A casual observer would have seen a round-shouldered, middle-aged man out having breakfast with a woman who was probably his wife. But my eyes are better than that.  And for some obscure reason, I know that they have to be. This is my gift and also my addiction. I read people. People are an open book. Their circumstances, habits, even their very lives are laid out for me to peruse; an analytic voyeurism; an innocent penchant that I indulge myself in. There is little harm in it. People rarely even notice my curious attention is focused upon them. I looked at the man again; really looked this time. All I could see from my vantage point was his shirt-covered back. But that was enough to begin with. His hair, I perceived, was darker by a few shades than it should be, with no silvering at all. 

Was he wearing a toupee, possibly?  No, too imperfect for that, too irregular. Flecks of dandruff evident in its mass, dotted here and there. There was also grey stubble on his neck. The hair was real, but he obviously tinted it.  Why was that, I wondered, maybe vanity, Perhaps? I reserved my judgment, looking for more clues.

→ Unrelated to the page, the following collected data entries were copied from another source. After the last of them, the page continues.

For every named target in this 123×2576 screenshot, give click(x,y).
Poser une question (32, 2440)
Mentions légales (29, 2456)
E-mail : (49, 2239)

He turned his head, giving me his profile for a moment, and then turned again to give me a full view of his face. He was wearing safety spectacles; the kind of glasses that machinists wear, with plastic guards attached to their sides. But this was late morning. He wasn’t hard at work, bent over a lathe in a dusty, smoke and noise filled factory. He was in the café, eating a late breakfast.  So was it a day off possibly, or an appointment of some kind? Going in on a later shift, perhaps? One might think so, until you noticed the eyes behind the glass lenses. They were dispirited, dull, and lifeless.  This man wasn’t working any more. But wearing the glasses gave the outside world the illusion that he was. Work was something that had justified his existence. In his view, it was having a job that made him important to himself and others. It gave him a reason for being.  I could see it. I could imagine how it went for him. The endless, hopeless job interviews where he sat darkly in bright rooms with young, shining, eager men that had the education that he didn’t and couldn’t have; Those needed new skills that he could not now learn or possess.   His years of experience counted for nothing in this changing, computer-run world that had left him floundering behind.   The dyed hair wasn’t about vanity; it was about diminished pride and a futile reaching out for the unreachable. I knew exactly what this man wanted. He wanted to claw back what time had taken from him; he wanted youth and strength again. In his mind, he desperately yearned to be thirty once more and be given a chance to compete and have opportunities that could never now be his. One cannot beckon the past any more than you can summon the future.